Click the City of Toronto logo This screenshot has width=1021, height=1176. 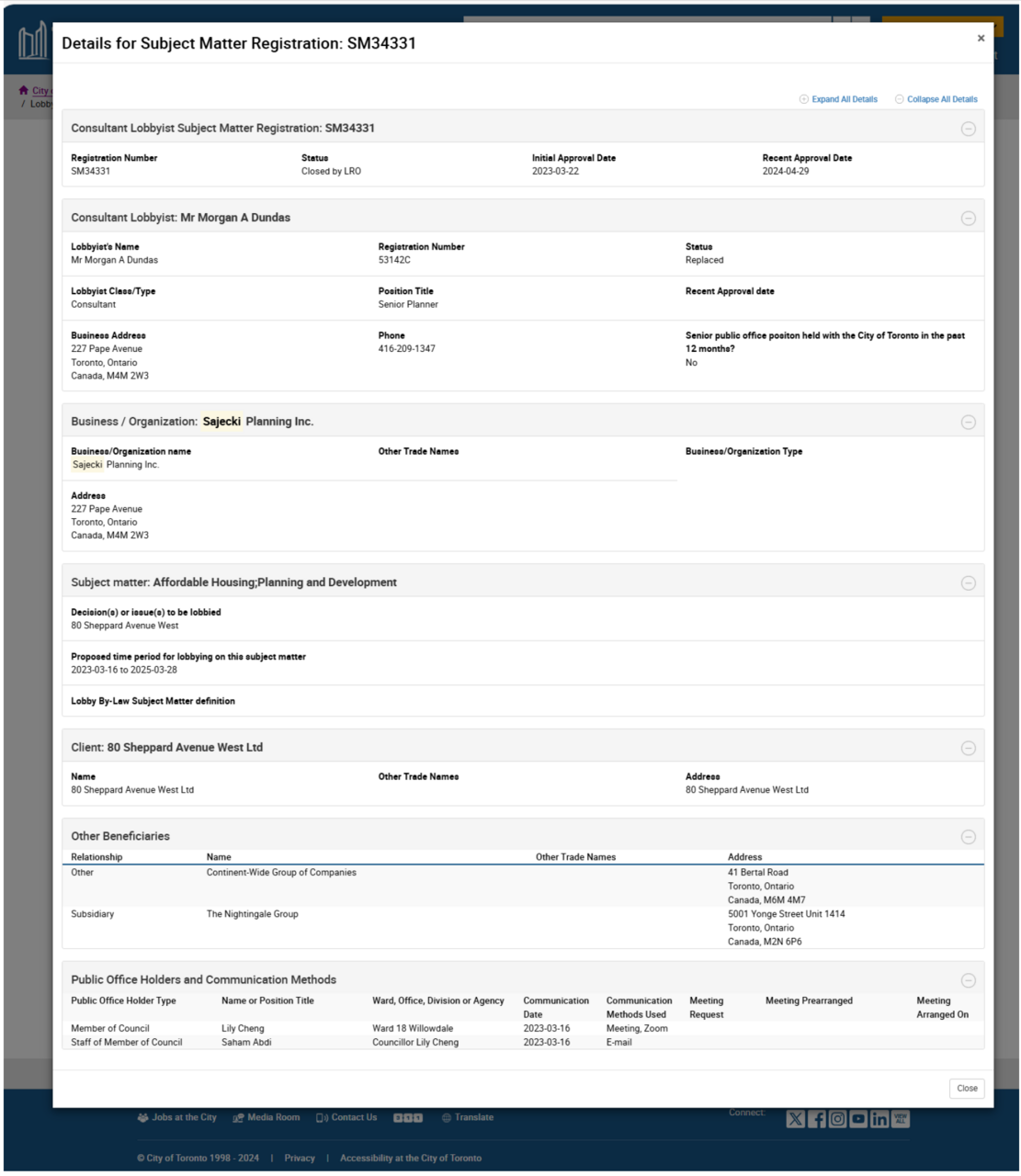coord(32,42)
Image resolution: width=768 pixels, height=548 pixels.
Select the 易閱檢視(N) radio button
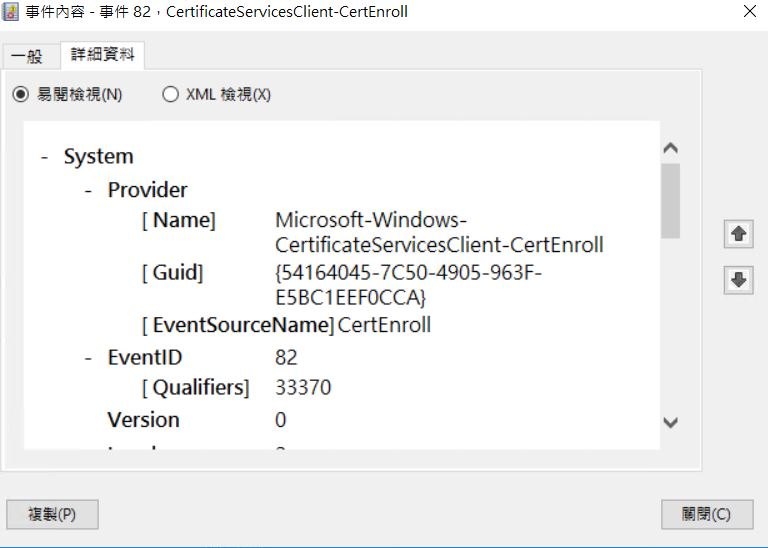21,94
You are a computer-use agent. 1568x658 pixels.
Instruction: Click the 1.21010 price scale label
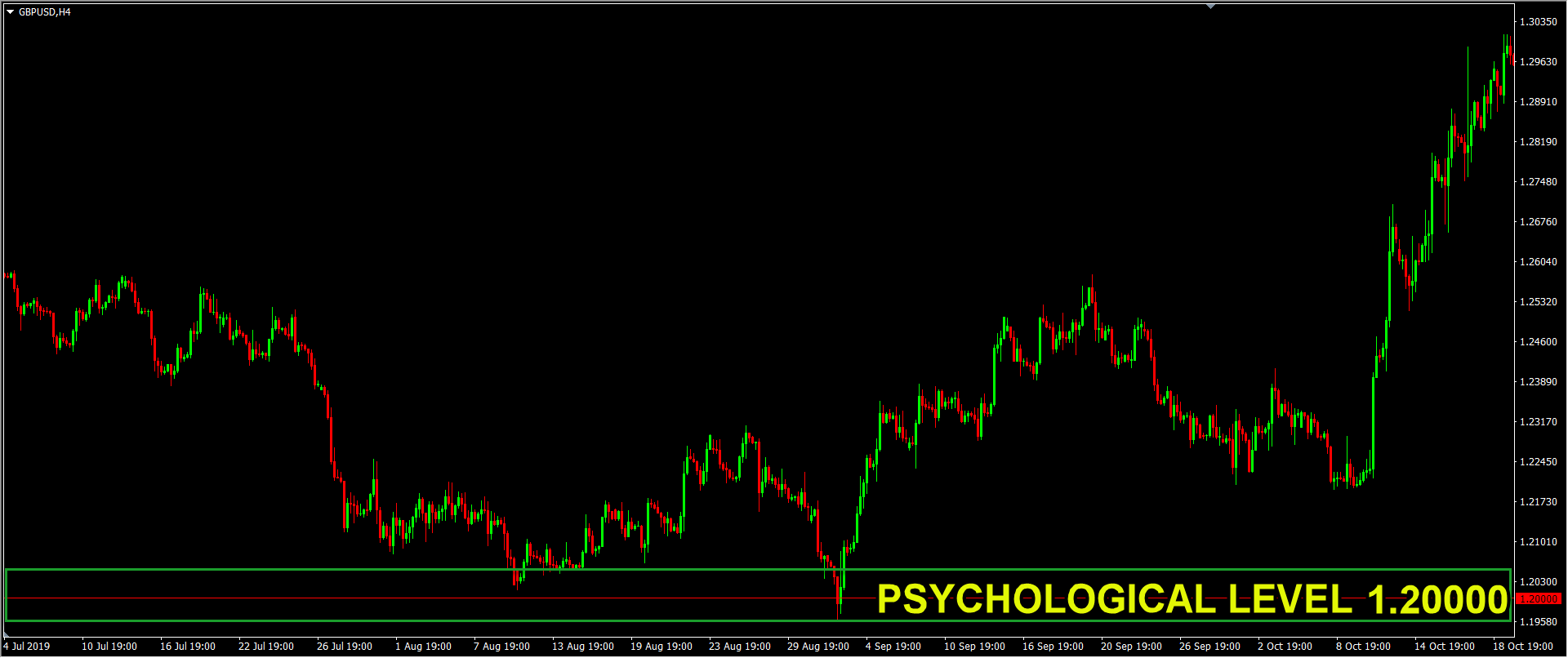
━━━━━━
TASK TO CARRY OUT:
Look through the material and copy each line that has "pixels".

RESULT OF THE TASK:
Image resolution: width=768 pixels, height=548 pixels.
You are a computer-use agent. 1568x658 pixels.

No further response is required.